→ What is required:
Please reproduce the records below word for word, everything from the line containing "coordinates (381, 33)." down to the line containing "center [15, 29].", with both of those lines included.

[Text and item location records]
|---|

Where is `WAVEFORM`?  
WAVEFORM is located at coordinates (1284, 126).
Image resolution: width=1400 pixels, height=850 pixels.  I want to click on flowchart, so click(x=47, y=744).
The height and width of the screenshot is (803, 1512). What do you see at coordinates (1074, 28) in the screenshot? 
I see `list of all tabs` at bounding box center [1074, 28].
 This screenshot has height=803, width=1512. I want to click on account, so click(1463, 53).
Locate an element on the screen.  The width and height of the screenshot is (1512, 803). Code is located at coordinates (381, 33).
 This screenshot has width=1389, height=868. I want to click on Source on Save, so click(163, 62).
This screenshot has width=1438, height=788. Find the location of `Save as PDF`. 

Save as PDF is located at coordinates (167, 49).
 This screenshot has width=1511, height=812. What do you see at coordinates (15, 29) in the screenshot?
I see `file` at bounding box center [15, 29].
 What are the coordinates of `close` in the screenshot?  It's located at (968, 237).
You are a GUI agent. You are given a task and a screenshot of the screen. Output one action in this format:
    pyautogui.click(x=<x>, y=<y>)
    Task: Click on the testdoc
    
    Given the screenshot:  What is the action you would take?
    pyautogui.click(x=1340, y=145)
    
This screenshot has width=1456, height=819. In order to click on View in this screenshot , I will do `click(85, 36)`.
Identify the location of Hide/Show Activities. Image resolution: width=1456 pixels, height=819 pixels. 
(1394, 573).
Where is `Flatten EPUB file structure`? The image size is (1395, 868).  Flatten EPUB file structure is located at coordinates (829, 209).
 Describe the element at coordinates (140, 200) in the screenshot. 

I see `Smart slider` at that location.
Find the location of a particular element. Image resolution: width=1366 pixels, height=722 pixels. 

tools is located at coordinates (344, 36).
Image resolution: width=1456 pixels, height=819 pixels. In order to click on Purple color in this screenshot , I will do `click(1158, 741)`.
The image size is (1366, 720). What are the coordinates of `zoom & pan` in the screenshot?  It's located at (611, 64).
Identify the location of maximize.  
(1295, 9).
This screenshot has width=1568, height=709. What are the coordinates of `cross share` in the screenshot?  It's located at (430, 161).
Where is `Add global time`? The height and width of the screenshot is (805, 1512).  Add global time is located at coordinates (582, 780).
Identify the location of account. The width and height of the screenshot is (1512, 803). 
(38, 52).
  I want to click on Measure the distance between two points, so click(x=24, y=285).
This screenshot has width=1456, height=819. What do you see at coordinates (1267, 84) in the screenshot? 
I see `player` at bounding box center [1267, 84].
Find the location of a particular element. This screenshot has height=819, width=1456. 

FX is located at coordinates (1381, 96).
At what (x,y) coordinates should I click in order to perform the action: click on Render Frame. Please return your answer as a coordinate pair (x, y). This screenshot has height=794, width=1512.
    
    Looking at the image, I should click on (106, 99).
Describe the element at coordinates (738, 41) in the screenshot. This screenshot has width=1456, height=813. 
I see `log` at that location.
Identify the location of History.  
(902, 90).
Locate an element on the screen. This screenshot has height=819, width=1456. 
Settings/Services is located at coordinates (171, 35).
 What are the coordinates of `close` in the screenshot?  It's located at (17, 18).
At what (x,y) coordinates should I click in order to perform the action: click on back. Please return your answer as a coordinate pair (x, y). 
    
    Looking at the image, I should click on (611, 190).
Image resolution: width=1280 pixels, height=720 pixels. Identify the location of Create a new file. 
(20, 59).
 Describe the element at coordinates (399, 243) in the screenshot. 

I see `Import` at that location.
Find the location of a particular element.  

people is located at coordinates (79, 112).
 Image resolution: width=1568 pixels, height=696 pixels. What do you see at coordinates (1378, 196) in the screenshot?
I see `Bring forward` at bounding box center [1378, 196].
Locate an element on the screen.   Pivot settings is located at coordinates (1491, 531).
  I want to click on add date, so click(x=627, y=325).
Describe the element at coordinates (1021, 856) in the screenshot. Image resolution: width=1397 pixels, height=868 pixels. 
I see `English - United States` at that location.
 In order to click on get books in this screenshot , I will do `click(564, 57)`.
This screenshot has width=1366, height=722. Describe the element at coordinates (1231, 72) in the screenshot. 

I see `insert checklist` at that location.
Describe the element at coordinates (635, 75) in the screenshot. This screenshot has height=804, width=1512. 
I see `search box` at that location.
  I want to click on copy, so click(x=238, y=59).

|---|

→ The output:
Locate an element on the screen.  The width and height of the screenshot is (1512, 803). Code is located at coordinates (381, 33).
 This screenshot has width=1389, height=868. I want to click on Source on Save, so click(163, 62).
This screenshot has width=1438, height=788. Find the location of `Save as PDF`. 

Save as PDF is located at coordinates (167, 49).
 This screenshot has width=1511, height=812. What do you see at coordinates (15, 29) in the screenshot?
I see `file` at bounding box center [15, 29].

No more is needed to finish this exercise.